Incorporation of MNT in Repeat Dose Toxicity Studies

  1. Up to recently, the in vivo genotoxicity tests have been run standalone as other animal toxicological studies. To approach the 3Rs concept, two or more assay systems are combined as the multiple endpoint assays. The difficulty was how to overcome the different optimal treatment regime for each test, especially sampling time after the last treatment. Originally, this point was overcome by using peripheral blood as target cells of the micronucleus test.

  2. The guideline of ICH S2 (R1) recommends tointegrate genotoxic endpoints, e.g., micronucleus formation, into general repeat dose toxicological study. Theoretically, we can take peripheral blood sample at any time during the study, and bone marrow cells at the termination of the study. Of course, there are several restrictions to perform the toxicological study completely, but we can use animals of the satellite group, if any.

  3. If a study were conducted using both sexes, it would be acceptable to reduce the animal size to 5 animals/sex/group and combine the control group, as most often we do not see that there is no difference in control levels of Micronucleated Immature Erythrocytes (MIE) between males and females.

Integration of Dose for Micronucleus with the Toxicity Study Dose

  1. The most important point of the integration study is the dose levels.
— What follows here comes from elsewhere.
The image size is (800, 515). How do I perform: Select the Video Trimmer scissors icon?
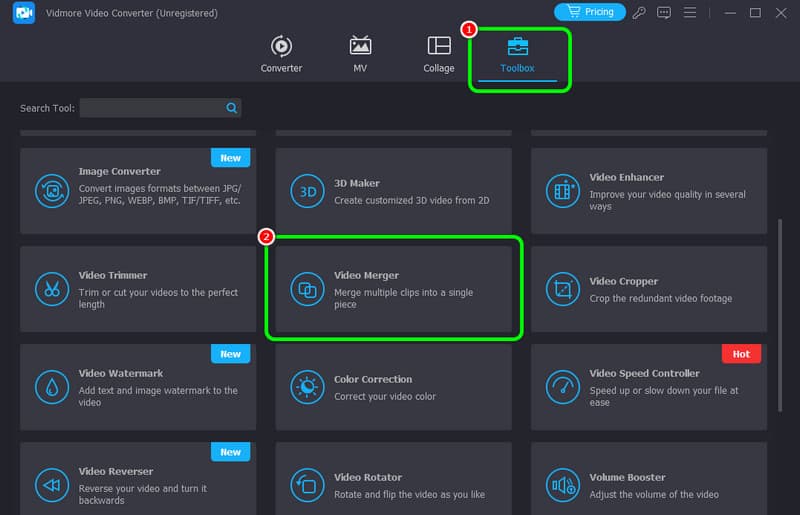point(51,289)
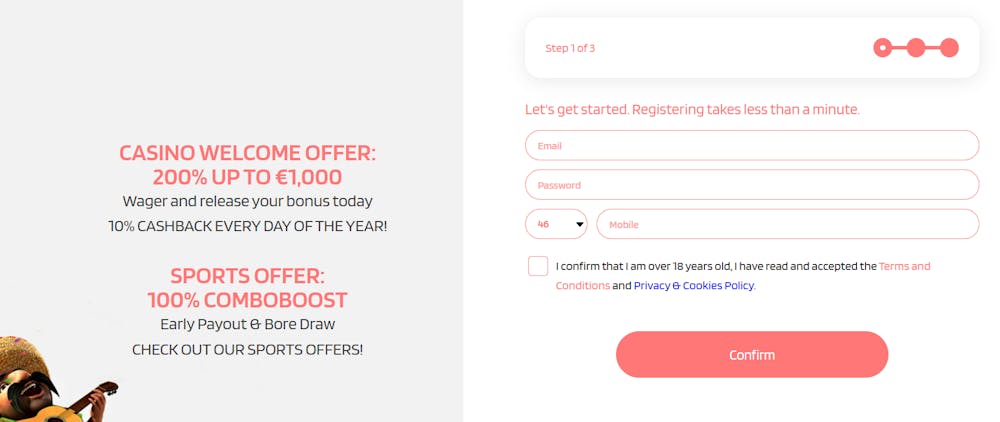Click the Confirm button

point(752,354)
Generally, the dose levels of the repeat dose study are lower than those of the standalone or combination micronucleus test. The ICH guideline suggests when mammalian cell assay gives positive or omits mammalian assay, several factors should be evaluated to determine whether the top dose is high enough for the appropriate genotoxicity evaluation. If one or more criteria listed below are considered to be sufficient to evaluate in vivo:

  2. Maximum Feasible Dose (MFD) based on Physico-chemical properties of the drug in the vehicle is similar to that achievable with acute administration.

  3. Limit dose of 1000 mg/kg for studies of 14 days or longer, if this is tolerated.
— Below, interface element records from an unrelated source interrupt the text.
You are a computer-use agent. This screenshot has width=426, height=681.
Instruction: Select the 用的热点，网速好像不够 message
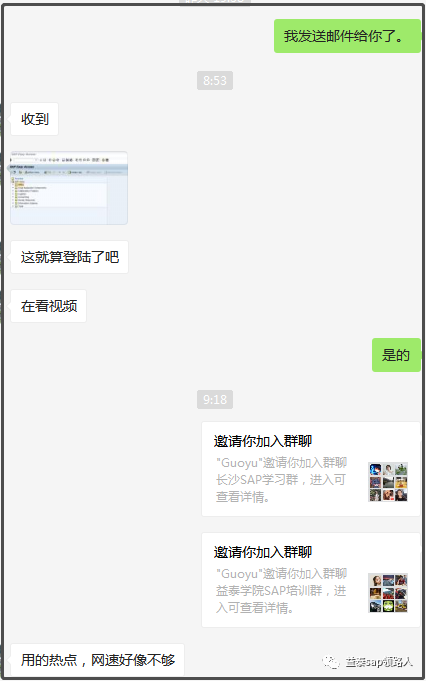[x=98, y=660]
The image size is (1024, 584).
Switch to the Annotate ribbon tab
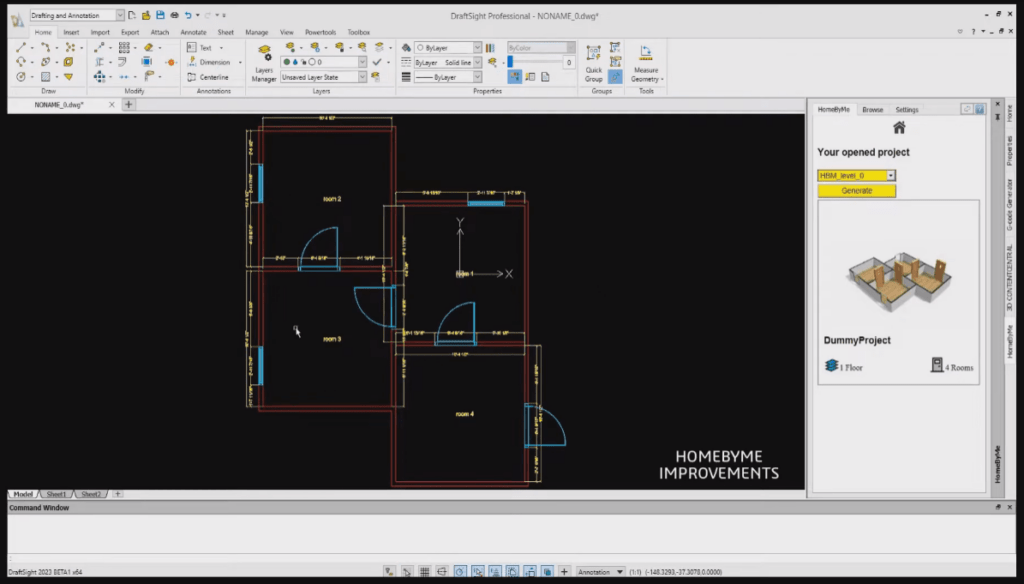click(x=193, y=31)
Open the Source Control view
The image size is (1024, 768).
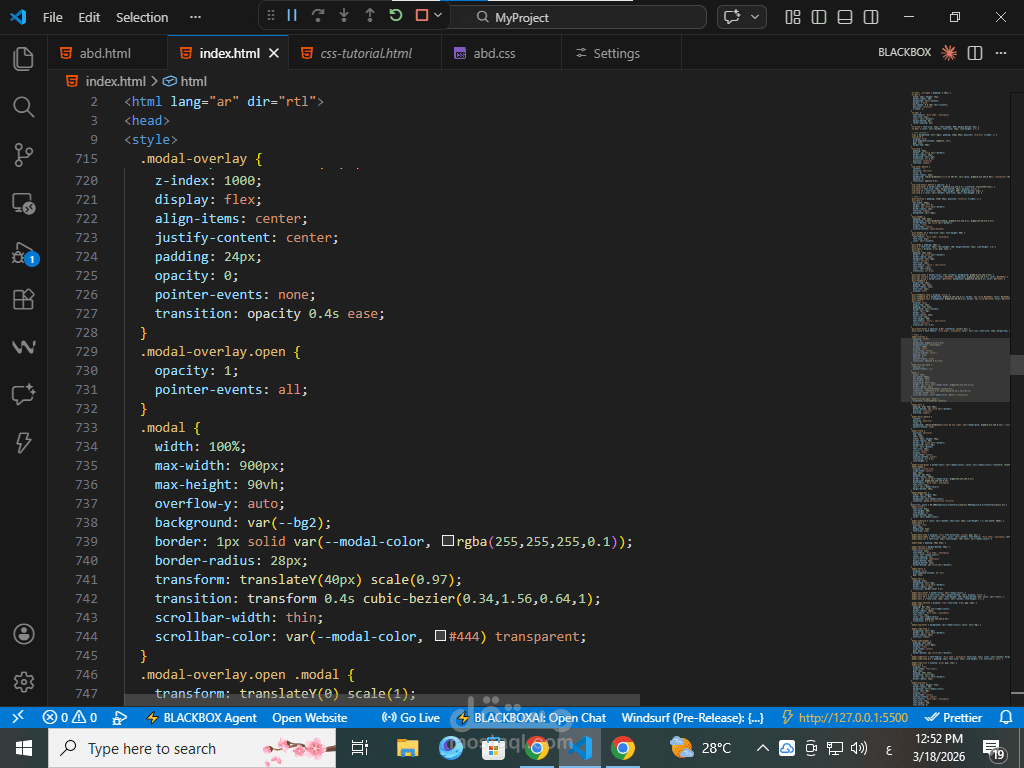pos(24,155)
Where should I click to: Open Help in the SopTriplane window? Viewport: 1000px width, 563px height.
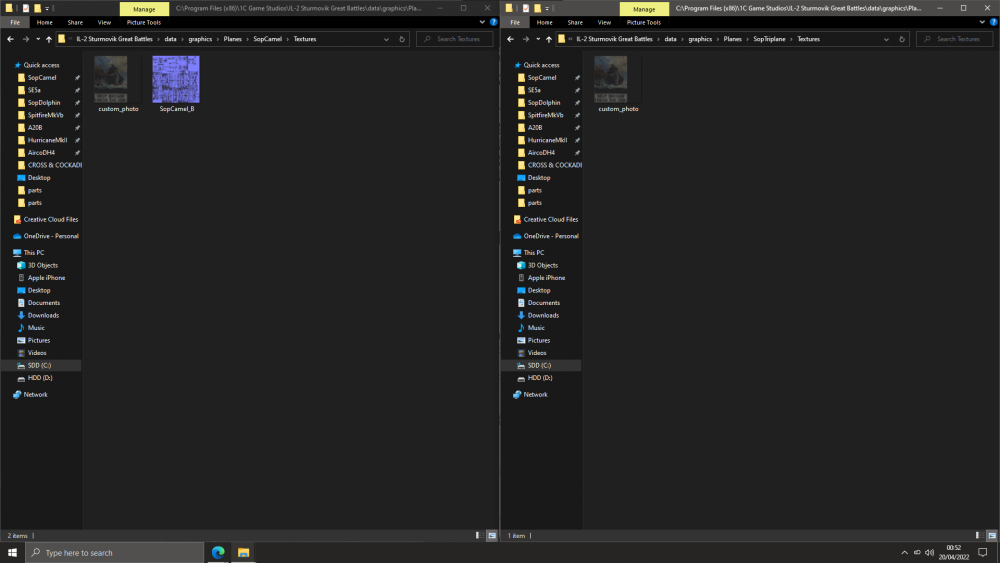pyautogui.click(x=993, y=22)
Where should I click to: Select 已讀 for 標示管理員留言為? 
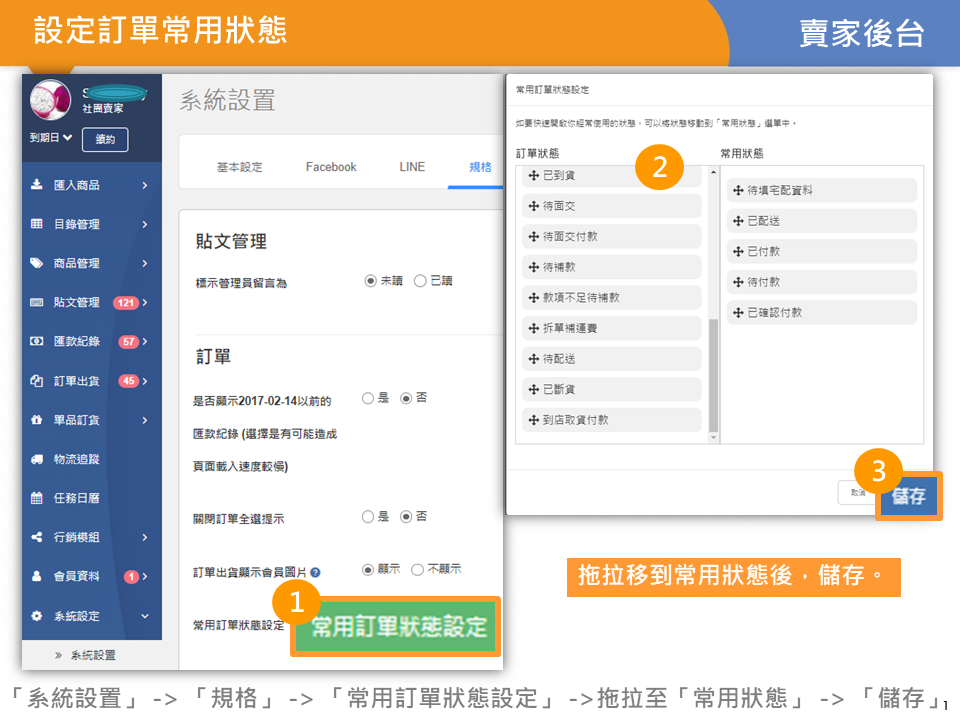click(x=420, y=281)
  4. Maximal possible exposure demonstrated either by reaching a plateau/saturation in exposure or by compound accumulation.

  5. Top dose is ≥ 50 % of the top dose that would be used for acute administration, i.e., close to the minimum lethal dose, if such acute data are available for other reasons. (The top dose for acute administration micronucleus tests is currently described in OECD guidance as the dose above which lethality would be expected.
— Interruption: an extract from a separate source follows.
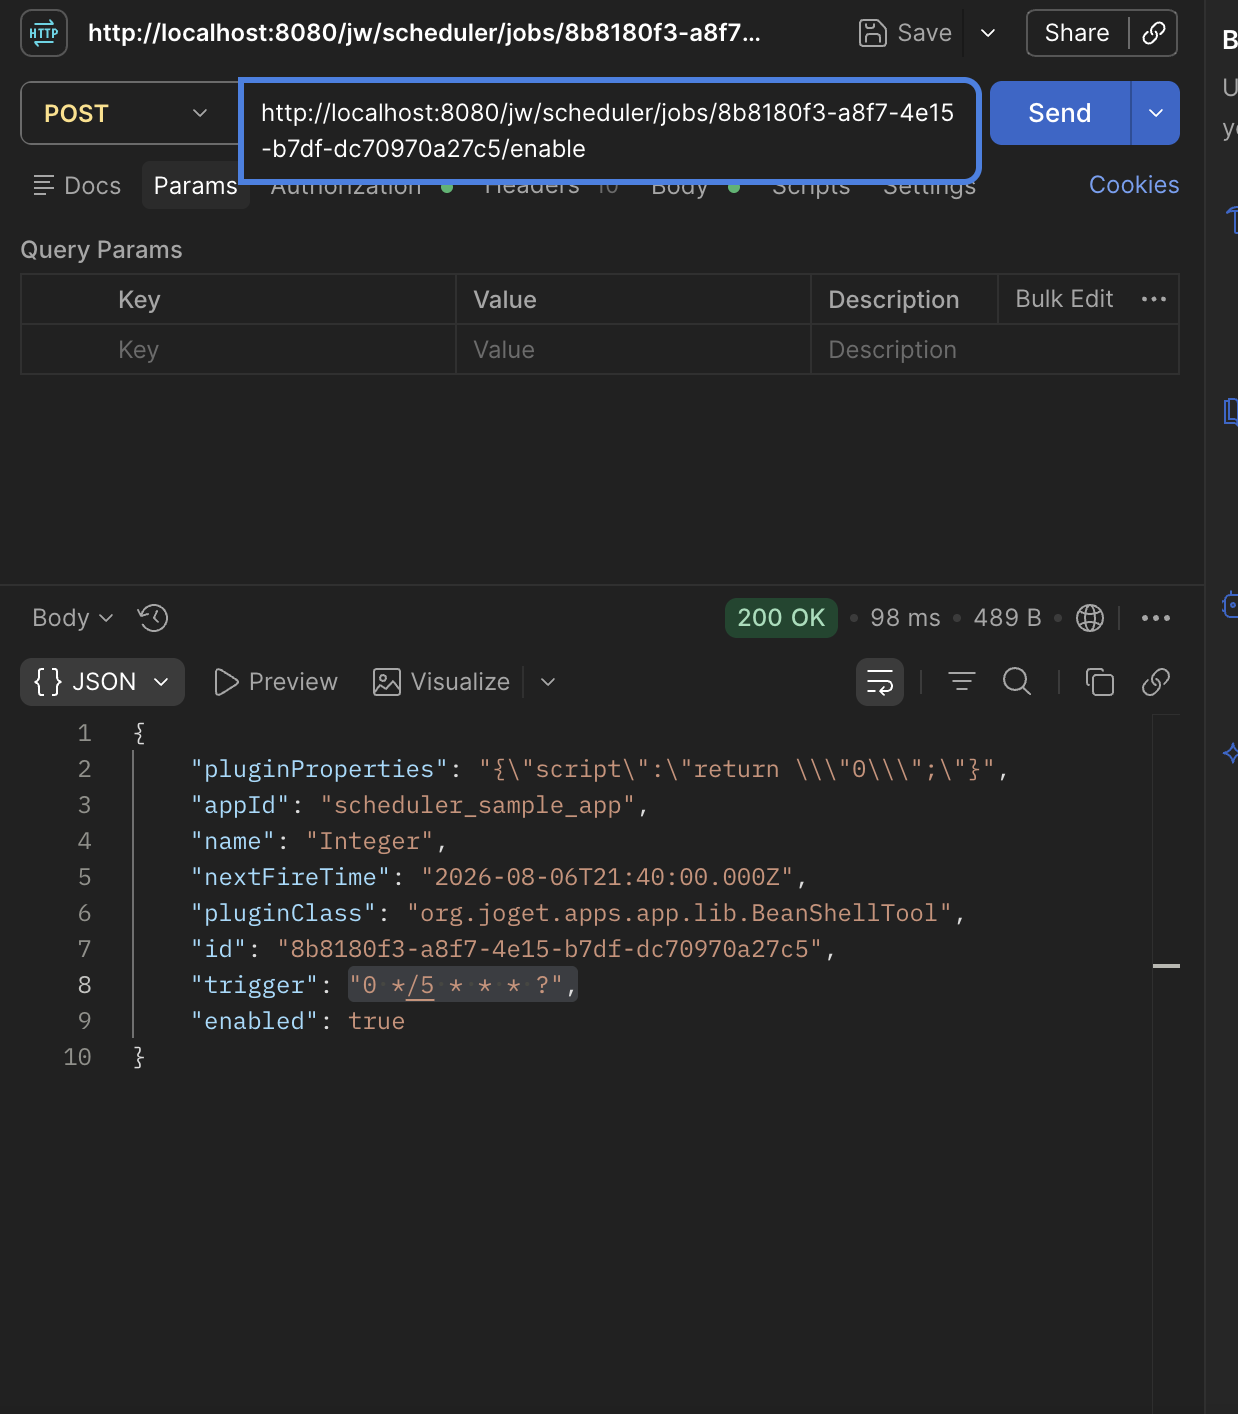Click the query param Key field
The image size is (1238, 1414).
pyautogui.click(x=238, y=350)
The micronucleus assay has been most widely used as an in vivo assay as the most reliable assay to assess the induction of chromosomal aberrations, which is one of two major endpoints of mutagenicity, for not only hazard identification but also risk assessment. Where possible it is advisable to incorporate MNT in the ongoing repeat dose toxicity studies. Also, it is a general consensus to avoid concurrent positive controls, particularly in well-established labs. However, reading coded nonconcurrent positive controls will satisfy the integrity of the study. Most important is to make sure that MNT assessment is conducted at sufficiently high dose of the test item with good systemic exposure. Avoiding concurrent positive control and also integrating MNT in repeat dose toxicity study will reduce the use of animals and makes sense from a scientific point of view. There is no doubt that the assay has more weight in the course of risk assessment than other assays including in vitro mammalian chromosomal aberrations assay, although, it has shortcomings in the view point of animal welfare. At the present time, still animal studies are important for safety assessment of chemicals and the attempts mentioned above should be appreciated to reduce experimental animals.